Les mains de Leto cessèrent de trembler et sur chacune de ses joues une larme coula. Quand les larmes touchèrent ses replis, de fines volutes de fumée bleue montèrent et la douleur lui apparut comme un soulagement.
— Tu as foi en la vie, poursuivit Hwi, et je sais que le courage de l’amour ne peut résider que dans cette foi.
Elle tendit la main gauche pour essuyer délicatement les larmes de ses joues. Il fut surpris que les replis ne réagissent pas comme d’habitude pour empêcher ce contact.
— Sais-tu, murmura-t-il, que depuis ma transformation, tu es la première personne à me toucher les joues ?
— Je sais très bien ce que tu es et ce que tu étais, dit-elle.
— Ce que j’étais… Aaah ! De ce que j’ai été, il ne demeure plus que ce visage. Tout le reste est perdu dans l’ombre de mes souvenirs cachés… tout le reste s’est enfui.
— Pas pour moi, mon amour.
Il la fixa dans les yeux. Il n’avait plus peur d’affronter son regard.
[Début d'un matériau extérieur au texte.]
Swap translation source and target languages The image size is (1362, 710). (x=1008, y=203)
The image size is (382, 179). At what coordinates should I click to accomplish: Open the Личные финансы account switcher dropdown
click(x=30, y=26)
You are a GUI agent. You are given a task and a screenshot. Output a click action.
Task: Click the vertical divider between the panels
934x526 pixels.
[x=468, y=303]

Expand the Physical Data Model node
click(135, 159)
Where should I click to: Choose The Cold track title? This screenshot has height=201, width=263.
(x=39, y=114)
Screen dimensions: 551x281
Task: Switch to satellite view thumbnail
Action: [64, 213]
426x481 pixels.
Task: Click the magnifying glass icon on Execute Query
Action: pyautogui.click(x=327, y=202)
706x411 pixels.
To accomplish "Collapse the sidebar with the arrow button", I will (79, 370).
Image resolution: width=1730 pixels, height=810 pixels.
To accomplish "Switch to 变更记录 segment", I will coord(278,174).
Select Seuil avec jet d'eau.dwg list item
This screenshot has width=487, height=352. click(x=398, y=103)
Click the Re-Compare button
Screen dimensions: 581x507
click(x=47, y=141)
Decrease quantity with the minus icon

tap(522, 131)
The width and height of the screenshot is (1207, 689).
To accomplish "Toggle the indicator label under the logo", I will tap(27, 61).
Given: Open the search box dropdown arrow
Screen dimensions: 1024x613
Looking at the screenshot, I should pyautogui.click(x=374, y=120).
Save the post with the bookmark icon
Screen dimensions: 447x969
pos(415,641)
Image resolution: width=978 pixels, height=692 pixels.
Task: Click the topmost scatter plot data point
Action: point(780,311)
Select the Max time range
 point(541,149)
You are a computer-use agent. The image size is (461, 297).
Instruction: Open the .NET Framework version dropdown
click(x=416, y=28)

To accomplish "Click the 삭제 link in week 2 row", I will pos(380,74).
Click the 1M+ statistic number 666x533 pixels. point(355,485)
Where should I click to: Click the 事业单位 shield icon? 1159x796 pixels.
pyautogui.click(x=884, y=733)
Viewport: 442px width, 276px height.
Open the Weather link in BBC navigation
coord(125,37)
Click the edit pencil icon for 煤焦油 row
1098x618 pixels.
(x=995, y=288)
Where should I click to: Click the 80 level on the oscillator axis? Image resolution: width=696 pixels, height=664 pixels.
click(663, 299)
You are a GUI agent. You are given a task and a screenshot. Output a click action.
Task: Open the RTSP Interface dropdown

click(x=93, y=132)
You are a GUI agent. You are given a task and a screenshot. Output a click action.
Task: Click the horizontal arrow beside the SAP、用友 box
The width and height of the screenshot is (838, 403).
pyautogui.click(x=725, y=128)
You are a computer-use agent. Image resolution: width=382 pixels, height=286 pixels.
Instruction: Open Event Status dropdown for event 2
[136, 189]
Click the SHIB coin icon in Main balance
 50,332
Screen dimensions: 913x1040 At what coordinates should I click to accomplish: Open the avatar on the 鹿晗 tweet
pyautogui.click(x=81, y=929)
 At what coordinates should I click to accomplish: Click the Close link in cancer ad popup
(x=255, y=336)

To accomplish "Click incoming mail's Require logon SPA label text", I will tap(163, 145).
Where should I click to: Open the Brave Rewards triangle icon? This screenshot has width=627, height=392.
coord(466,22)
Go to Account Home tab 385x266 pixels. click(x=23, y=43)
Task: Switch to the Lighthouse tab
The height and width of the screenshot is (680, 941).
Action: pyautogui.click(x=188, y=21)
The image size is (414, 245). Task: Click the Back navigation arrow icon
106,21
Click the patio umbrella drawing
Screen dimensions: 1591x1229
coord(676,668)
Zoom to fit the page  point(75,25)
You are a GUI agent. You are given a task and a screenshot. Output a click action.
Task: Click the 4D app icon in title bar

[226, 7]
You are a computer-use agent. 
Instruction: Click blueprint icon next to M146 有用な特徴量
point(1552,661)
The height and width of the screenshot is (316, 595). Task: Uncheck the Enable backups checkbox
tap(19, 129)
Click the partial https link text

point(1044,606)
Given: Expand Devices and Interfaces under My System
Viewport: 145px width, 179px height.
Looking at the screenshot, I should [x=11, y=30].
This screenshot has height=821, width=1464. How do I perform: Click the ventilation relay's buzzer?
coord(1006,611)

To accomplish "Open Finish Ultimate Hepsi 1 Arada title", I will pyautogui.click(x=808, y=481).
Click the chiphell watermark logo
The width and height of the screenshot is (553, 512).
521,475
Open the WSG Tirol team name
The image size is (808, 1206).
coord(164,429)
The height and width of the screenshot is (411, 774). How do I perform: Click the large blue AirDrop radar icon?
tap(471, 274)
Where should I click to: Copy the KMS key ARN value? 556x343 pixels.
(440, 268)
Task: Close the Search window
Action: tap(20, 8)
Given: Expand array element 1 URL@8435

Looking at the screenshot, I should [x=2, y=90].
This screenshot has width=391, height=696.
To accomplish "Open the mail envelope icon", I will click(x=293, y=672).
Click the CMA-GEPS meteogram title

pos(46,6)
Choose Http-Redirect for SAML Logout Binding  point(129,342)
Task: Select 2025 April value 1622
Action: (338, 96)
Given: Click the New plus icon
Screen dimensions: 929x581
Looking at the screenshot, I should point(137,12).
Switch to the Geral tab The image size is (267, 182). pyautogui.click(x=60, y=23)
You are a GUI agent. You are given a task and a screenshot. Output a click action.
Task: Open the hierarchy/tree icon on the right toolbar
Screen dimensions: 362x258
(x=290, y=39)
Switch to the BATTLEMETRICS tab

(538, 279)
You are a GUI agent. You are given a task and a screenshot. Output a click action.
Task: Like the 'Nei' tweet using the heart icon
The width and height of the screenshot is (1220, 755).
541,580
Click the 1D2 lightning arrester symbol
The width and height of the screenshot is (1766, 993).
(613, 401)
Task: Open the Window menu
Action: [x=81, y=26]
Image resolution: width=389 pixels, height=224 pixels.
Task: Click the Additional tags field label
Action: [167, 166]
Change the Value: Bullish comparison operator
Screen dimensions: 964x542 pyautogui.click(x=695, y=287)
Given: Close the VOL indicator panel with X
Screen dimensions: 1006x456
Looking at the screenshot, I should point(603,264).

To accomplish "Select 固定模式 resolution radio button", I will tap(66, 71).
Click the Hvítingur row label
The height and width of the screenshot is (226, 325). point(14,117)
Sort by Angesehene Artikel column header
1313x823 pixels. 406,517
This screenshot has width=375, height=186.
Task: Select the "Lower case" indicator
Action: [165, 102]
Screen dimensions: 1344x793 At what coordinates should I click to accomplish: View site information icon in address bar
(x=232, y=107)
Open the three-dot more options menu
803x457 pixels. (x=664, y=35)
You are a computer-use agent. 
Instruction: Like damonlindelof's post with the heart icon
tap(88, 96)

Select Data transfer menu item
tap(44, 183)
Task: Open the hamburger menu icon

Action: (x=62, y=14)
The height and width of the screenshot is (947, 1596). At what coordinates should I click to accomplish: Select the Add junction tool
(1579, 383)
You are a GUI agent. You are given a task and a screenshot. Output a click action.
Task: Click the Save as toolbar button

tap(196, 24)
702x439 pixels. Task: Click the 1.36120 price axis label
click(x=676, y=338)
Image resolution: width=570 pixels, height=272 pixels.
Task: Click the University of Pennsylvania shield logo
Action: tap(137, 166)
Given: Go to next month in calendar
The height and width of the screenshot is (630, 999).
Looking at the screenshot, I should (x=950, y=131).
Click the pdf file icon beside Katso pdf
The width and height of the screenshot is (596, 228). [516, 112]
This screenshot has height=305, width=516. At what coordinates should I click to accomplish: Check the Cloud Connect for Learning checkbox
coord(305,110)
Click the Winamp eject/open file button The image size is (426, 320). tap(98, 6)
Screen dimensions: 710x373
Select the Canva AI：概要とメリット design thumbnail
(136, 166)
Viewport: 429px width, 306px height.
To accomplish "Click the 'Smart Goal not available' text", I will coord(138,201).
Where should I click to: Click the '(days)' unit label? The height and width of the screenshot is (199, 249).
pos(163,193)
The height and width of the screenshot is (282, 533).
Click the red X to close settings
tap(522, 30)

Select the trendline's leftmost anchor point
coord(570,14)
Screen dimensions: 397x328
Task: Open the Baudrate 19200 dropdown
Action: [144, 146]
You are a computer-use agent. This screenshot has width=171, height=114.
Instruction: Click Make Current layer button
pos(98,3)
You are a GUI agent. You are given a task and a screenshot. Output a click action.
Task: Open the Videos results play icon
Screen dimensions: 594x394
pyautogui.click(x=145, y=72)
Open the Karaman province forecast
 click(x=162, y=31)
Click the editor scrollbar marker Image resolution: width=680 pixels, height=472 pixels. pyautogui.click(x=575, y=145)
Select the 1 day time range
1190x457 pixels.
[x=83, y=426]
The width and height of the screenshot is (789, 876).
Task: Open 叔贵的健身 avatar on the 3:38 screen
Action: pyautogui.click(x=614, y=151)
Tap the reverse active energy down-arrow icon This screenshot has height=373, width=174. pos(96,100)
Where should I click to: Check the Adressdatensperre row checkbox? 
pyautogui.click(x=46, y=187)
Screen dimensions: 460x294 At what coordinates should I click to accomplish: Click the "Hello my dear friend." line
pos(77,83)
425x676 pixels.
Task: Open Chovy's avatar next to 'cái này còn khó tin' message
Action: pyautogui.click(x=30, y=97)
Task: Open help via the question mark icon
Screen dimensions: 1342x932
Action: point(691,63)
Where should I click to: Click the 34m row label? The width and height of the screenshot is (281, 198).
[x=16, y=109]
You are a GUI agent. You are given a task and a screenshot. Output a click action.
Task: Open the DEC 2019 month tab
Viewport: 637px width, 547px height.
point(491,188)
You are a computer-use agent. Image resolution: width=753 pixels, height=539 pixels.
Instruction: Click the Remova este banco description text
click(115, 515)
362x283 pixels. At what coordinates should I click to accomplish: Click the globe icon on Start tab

— Est-il possible que les Ixiens se rendent compte de ce qu’ils ont créé en toi ? murmura-t-il.
— Je t’assure, Leto, amour de mon âme, qu’ils ne se doutent de rien. Tu es la première personne, la seule personne à qui je me sois entièrement révélée.
— Dans ce cas, dit l’Empereur-Dieu, je ne pleurerai pas ce qui aurait pu être. Oui, mon amour, je ferai le partage de l’âme avec toi.